My mom once said of Olivia, “It’s a good thing she was born to older, more mature parents because honestly, I can understand shaken baby syndrome.”

It was that tough dealing with a crying Olivia. But even in those first months, when she was either crying or in the bath (I gave that baby three baths a day on some days because in the bath she actually stopped crying) I never asked myself, “Why me?”

Why not me? It never occurred to me that I deserved anything different than what I had. Sure, my baby hadn’t stopped crying in four months but she was mine and I loved her and I wouldn’t have traded her for all the cherubic, non-crying babies in the world.

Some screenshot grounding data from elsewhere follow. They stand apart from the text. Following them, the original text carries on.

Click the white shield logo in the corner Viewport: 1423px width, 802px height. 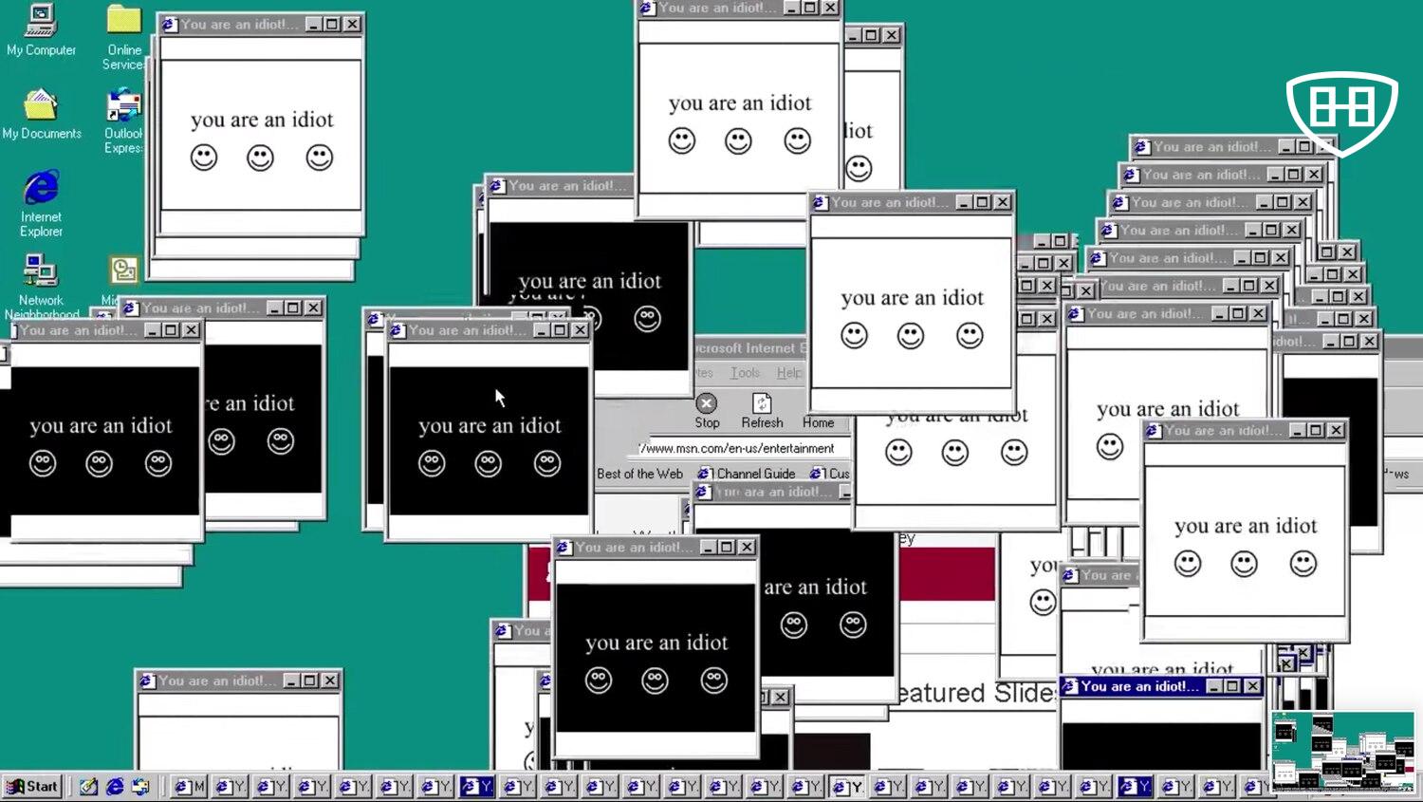1341,111
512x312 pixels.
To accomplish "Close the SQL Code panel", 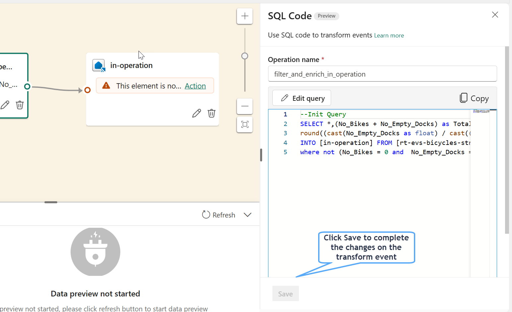I will 495,15.

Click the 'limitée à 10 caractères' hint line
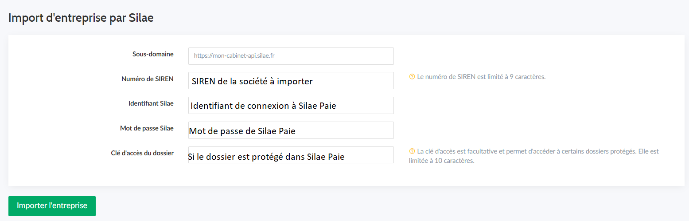(442, 161)
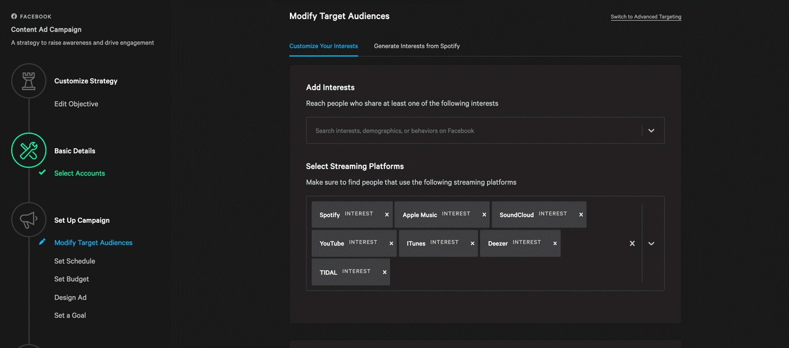Open the Set Budget step

tap(72, 279)
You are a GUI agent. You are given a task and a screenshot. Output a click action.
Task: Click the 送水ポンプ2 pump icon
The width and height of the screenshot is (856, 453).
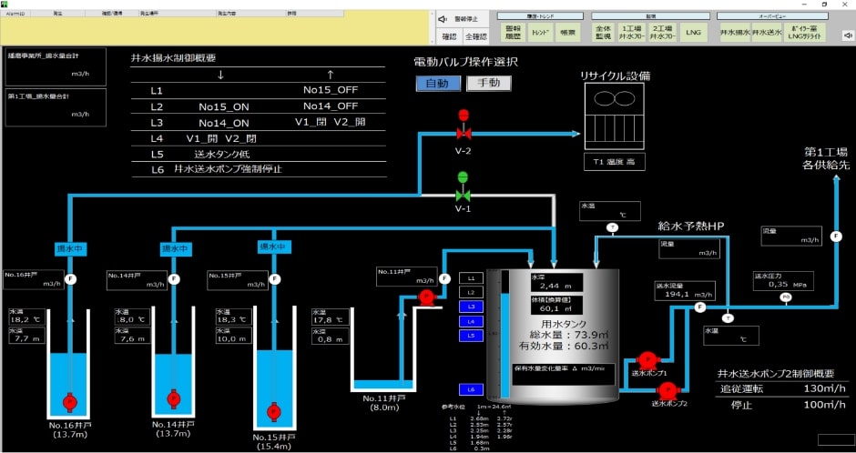[x=667, y=389]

Let me interject right here that any mom out there who did think, “Why me?” , especially in the beginning, I’m not saying I’m a better person by not thinking this. Not at all. Our circumstances were so different. We didn’t get Olivia’s diagnosis until so much later, until I’d already gotten to know HER, as she was. I didn’t have some imaginary baby in my head I was expecting to come in and complete our family. I had Olivia. I had this tiny, screamy baby I thought was perfect. And by the time I got the news that her genes weren’t what science considers perfect, well, in my eyes, in my heart, SHE was perfect, my child, my love. It didn’t matter by then what her chromosomes looked like. She already fit my idea of the perfect addition to our family.

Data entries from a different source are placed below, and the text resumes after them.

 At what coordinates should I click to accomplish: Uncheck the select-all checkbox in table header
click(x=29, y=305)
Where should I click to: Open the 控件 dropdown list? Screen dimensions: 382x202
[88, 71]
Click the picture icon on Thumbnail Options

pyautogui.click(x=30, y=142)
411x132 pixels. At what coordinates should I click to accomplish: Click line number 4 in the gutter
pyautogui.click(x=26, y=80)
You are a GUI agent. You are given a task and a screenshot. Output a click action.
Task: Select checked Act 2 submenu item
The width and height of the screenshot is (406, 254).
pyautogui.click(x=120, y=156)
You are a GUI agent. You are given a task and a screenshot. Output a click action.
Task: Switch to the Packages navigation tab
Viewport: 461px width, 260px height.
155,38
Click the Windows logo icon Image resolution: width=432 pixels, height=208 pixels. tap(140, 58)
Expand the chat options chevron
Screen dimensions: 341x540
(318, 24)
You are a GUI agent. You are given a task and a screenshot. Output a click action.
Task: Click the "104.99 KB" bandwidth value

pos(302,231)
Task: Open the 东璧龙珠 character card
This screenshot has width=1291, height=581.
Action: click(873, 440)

I knew, though, early on that she wasn’t developing quite the way she should have been. I tried to tell her doctor from about the time she was four months old that something was up with her. I was patted on the head and told I was being a worrisome mommy.

In the end, though, I was right. My ‘worrisome mommy’ instincts were right.

I know that I’m still in the early years of raising a child with 5p-. I know that things might get so much tougher in the years to come. But I also know that I’m lucky to have this child. I’m lucky to get to mother her. I have a dear friend who would give anything to have her sweet 5p- child back. This friend would have been an amazing mother to her daughter. She’s an amazing mother to her daughter’s little brother. She’d have never asked, “Why me?” had she been able to bring her child home and parent her.

My Olivia drives her sister crazy. She wears silly glasses to make everyone laugh. She’s been called one of the sweetest kids every by her teacher, who has known her for two weeks. She rides the bus like a big girl and she snuggles in deep at night as she falls asleep.

And my Alyssa asks for help with her homework, she talks to me in the darkness of our bedroom after Olivia’s asleep, sharing confidences, confiding fears. She is kind and loving and yes, sometimes very, very bossy to her little sister but she’s mine and I am so, so lucky that she sometimes still wants to sit on my lap and cuddle after her sister is asleep.

These days I do sometimes ask, “Why me? Why did I get so lucky to have two such amazing, beautiful, perfectly perfect kids?”

4 comments:

Julie said...

Who says normal has to be what is someone else's normal? Our normal is perfectly suited to us as is yours. :)

Tiffany said...

Beautiful and perfectly said.

Anonymous said...

Thank you for sharing...I really love this post!

McKinley {Haolepinos} said...

I have a friend who was hit by a car. I still am very close to this family, mostly cause our dads are BFF's. Anyways when Lily was diagnosed I called the mom, mostly because she understands more then most people. One thing that she told me was "you create a new normal. Before when everything was 'normal' you didn't have to think much about it because it was everything you knew. Now you have to redesign your view of 'normal' to be able to move forward and still find the joy." I thought that was beautiful. I thought it was perfectly said.

This was a good post and thank you for sharing!! It is always nice to hear what your thoughts and emotions were/are.